§ **YOUR GOAL**
For the listing below, output exactly the lines from the line with "Click 'Login Error Messages' line under think" up to and including the line with "Click the post's", and no other lines.

§ **DATA SUPPLIED**
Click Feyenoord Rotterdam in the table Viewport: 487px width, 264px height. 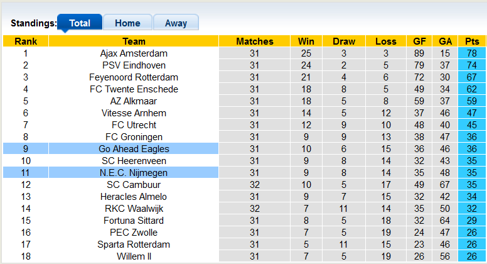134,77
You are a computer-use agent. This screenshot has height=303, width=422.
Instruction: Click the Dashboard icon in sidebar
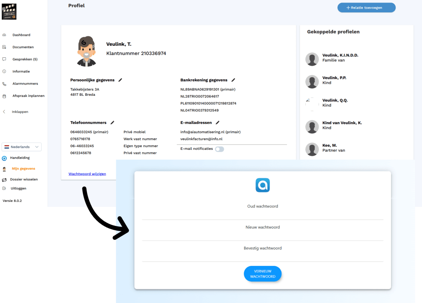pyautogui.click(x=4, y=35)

...

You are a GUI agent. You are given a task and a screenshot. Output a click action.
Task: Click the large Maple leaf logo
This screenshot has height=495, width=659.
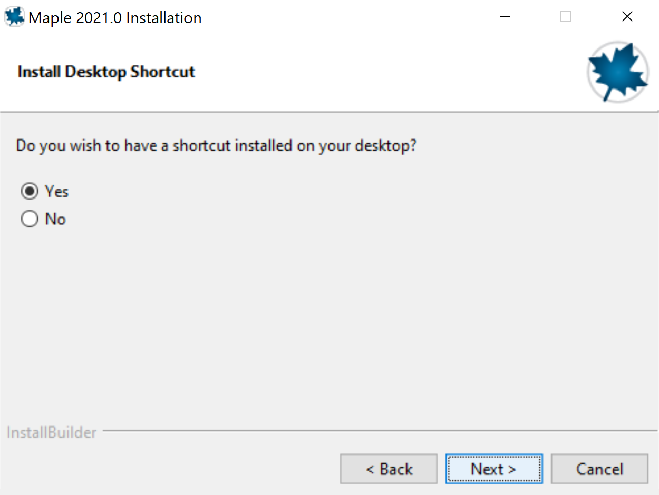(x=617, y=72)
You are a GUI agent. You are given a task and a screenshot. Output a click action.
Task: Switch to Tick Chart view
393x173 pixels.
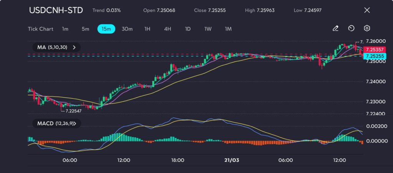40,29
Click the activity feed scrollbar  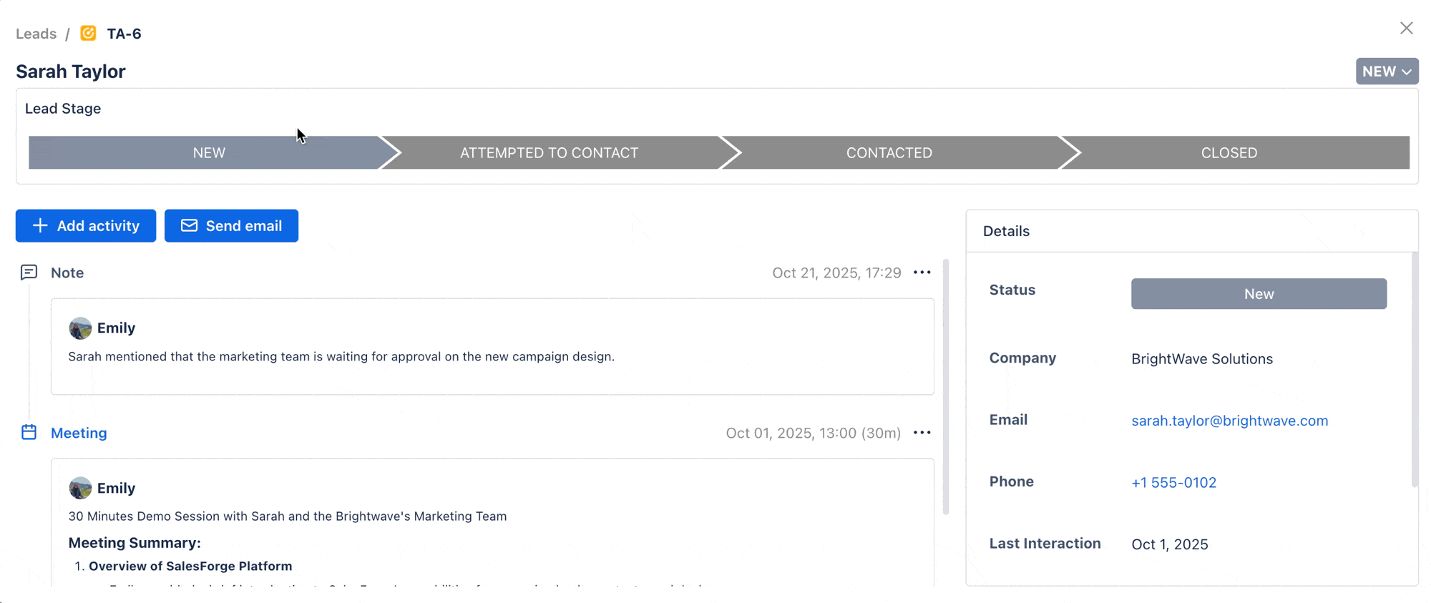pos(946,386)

==

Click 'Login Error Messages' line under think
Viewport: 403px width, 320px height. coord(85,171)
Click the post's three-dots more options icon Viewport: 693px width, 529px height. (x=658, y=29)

§ **REPLY**
Click 'Login Error Messages' line under think
Viewport: 403px width, 320px height. coord(85,171)
Click the post's three-dots more options icon Viewport: 693px width, 529px height. (x=658, y=29)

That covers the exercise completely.